I used to think there was nothing worse than disappointing my parents. And then I had kids.
Disappointing my kids is way worse.
First, we pulled Sydney out of gymnastics this summer so that we could do swim lessons and start piano lessons. Well, the place we want to do swim lessons at requires the kids to take one lesson a day for two straight weeks and I couldn't find two full weeks in a row where we didn't already have plans (Vacation Bible School, trip to San Antonio, etc.). So that was a no-go. And then the piano teacher I'd lined up canceled due to childcare "issues." So no gymnastics, no swim lessons and no piano (which makes for one very looooooong summer, I might add).
Second, we had to cancel our trip to the Florida Panhandle thanks to the lovely oil spill. While the beach we were planning to go to isn't as filthy with tar balls as others, we don't want to take any chances with our kids' health. We'll lose our condo deposit, but we'd rather that than have Liam go into a horrible asthma attack due to petroleum fumes.
The boys didn't really know what we'd planned, but Sydney did and telling her we weren't going just about broke my heart. She'd been looking forward to it for months, especially since she knew that this was the first big (out-of-state and not visiting family) vacation that we'd planned in years. We did our best to suggest some cool things we could do on our cliched "staycation," but the look in her eyes about killed me, especially when both she and I know that she'll have to hear about her classmates' summer trips to Disney and the like once school starts up again.
I thought I'd cheer her up by letting her host her very first sleepover this weekend. I invited two of her little friends from school and while one mother was just as excited as we were and accepted our invitation immediately, the other responded with, "Sorry, we don't allow S. to go on sleepovers yet." My rational, adult self completely understands this. However, my inner seven year old wanted to retort with, "Fine.
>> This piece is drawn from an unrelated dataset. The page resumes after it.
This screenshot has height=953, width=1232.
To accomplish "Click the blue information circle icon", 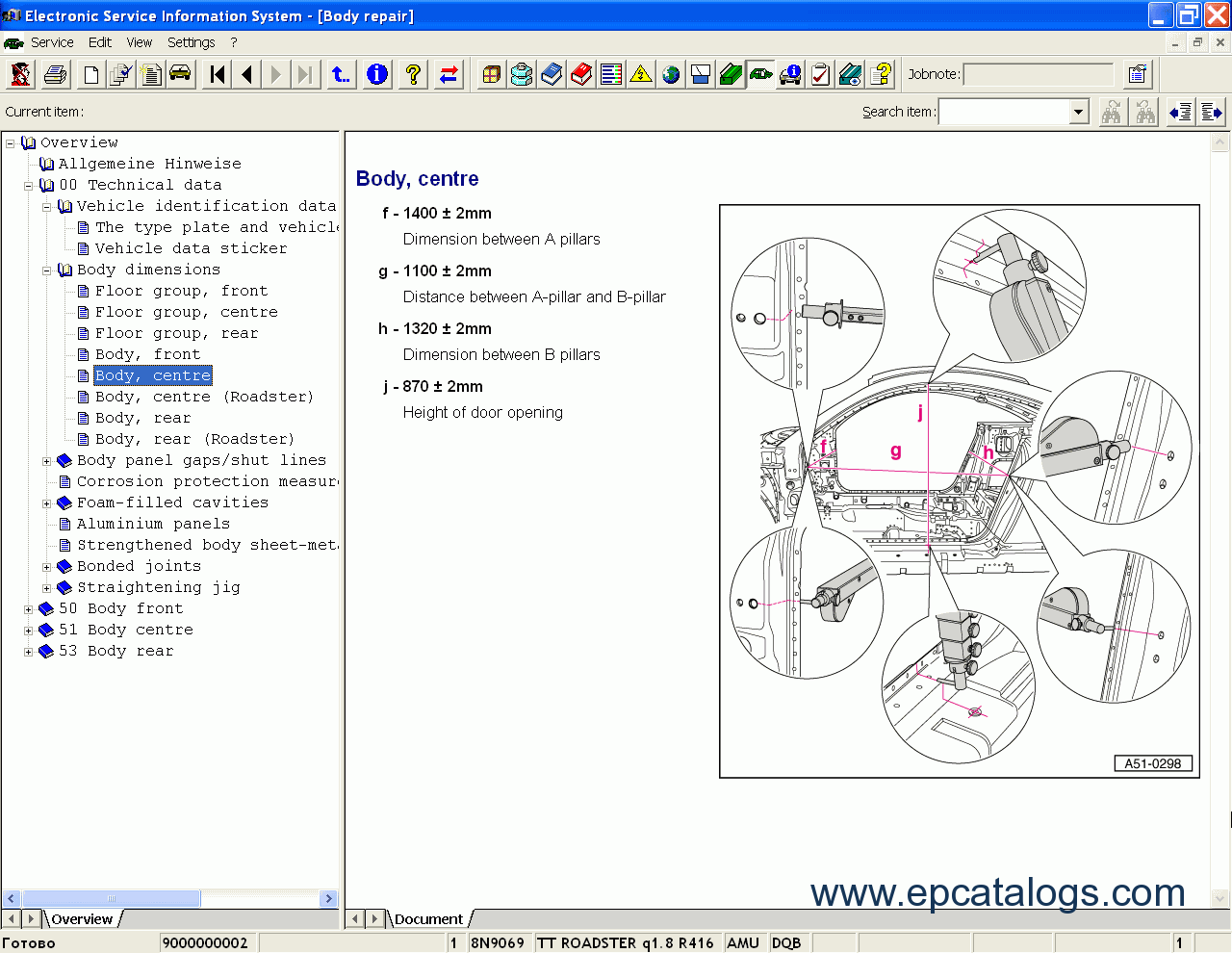I will click(x=377, y=74).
I didn't want you to come over to my house anyway." Luckily, my adult self won over when responding to the other mother, but the thought of disappointing my child yet again made me want to cry. To make matters worse, the kids are recovering from a little stomach bug, so I might have to cancel on the friend who accepted so that she doesn't catch it. More disappointment for a little seven year old girl who's had a summer full of it.
I know disappointment is a part of life and I know that coddling my kids and protecting them from it is not good for them. But, you know, I can completely understand why some parents do it, especially if they've got a daughter whose "sad eyes" could win her an Oscar. Sigh.